§ **Data to process**
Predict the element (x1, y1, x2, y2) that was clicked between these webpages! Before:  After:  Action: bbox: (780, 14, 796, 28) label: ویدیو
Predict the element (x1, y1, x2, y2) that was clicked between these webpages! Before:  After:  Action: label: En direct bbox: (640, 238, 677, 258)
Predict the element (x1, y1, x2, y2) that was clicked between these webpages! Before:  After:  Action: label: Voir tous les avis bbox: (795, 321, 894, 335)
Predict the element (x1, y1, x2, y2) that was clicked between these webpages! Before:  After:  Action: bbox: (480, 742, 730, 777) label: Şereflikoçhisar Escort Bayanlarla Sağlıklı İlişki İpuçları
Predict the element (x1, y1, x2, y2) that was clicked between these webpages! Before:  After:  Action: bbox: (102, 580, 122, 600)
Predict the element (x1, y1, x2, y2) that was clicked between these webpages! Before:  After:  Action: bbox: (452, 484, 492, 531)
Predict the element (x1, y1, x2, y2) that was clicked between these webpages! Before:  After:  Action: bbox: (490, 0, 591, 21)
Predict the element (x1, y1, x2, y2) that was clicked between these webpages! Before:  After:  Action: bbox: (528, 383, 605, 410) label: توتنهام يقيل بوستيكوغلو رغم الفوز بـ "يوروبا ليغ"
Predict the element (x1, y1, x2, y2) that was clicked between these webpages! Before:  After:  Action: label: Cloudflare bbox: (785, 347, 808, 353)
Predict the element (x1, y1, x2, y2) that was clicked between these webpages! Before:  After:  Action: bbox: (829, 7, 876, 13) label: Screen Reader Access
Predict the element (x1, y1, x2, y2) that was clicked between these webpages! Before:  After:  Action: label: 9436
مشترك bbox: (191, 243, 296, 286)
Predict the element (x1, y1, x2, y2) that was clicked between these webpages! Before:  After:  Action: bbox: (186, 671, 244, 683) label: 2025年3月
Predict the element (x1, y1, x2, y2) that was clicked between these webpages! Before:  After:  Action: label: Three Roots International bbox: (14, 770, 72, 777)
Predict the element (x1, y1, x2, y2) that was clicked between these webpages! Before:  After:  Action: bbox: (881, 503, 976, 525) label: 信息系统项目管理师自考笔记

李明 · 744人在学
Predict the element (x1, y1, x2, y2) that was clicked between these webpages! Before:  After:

§ **Given exercise**
Please copy all of the data above word for word, keeping every line in its original order.

§ **Written response**
Predict the element (x1, y1, x2, y2) that was clicked between these webpages! Before:  After:  Action: bbox: (780, 14, 796, 28) label: ویدیو
Predict the element (x1, y1, x2, y2) that was clicked between these webpages! Before:  After:  Action: label: En direct bbox: (640, 238, 677, 258)
Predict the element (x1, y1, x2, y2) that was clicked between these webpages! Before:  After:  Action: label: Voir tous les avis bbox: (795, 321, 894, 335)
Predict the element (x1, y1, x2, y2) that was clicked between these webpages! Before:  After:  Action: bbox: (480, 742, 730, 777) label: Şereflikoçhisar Escort Bayanlarla Sağlıklı İlişki İpuçları
Predict the element (x1, y1, x2, y2) that was clicked between these webpages! Before:  After:  Action: bbox: (102, 580, 122, 600)
Predict the element (x1, y1, x2, y2) that was clicked between these webpages! Before:  After:  Action: bbox: (452, 484, 492, 531)
Predict the element (x1, y1, x2, y2) that was clicked between these webpages! Before:  After:  Action: bbox: (490, 0, 591, 21)
Predict the element (x1, y1, x2, y2) that was clicked between these webpages! Before:  After:  Action: bbox: (528, 383, 605, 410) label: توتنهام يقيل بوستيكوغلو رغم الفوز بـ "يوروبا ليغ"
Predict the element (x1, y1, x2, y2) that was clicked between these webpages! Before:  After:  Action: label: Cloudflare bbox: (785, 347, 808, 353)
Predict the element (x1, y1, x2, y2) that was clicked between these webpages! Before:  After:  Action: bbox: (829, 7, 876, 13) label: Screen Reader Access
Predict the element (x1, y1, x2, y2) that was clicked between these webpages! Before:  After:  Action: label: 9436
مشترك bbox: (191, 243, 296, 286)
Predict the element (x1, y1, x2, y2) that was clicked between these webpages! Before:  After:  Action: bbox: (186, 671, 244, 683) label: 2025年3月
Predict the element (x1, y1, x2, y2) that was clicked between these webpages! Before:  After:  Action: label: Three Roots International bbox: (14, 770, 72, 777)
Predict the element (x1, y1, x2, y2) that was clicked between these webpages! Before:  After:  Action: bbox: (881, 503, 976, 525) label: 信息系统项目管理师自考笔记

李明 · 744人在学
Predict the element (x1, y1, x2, y2) that was clicked between these webpages! Before:  After:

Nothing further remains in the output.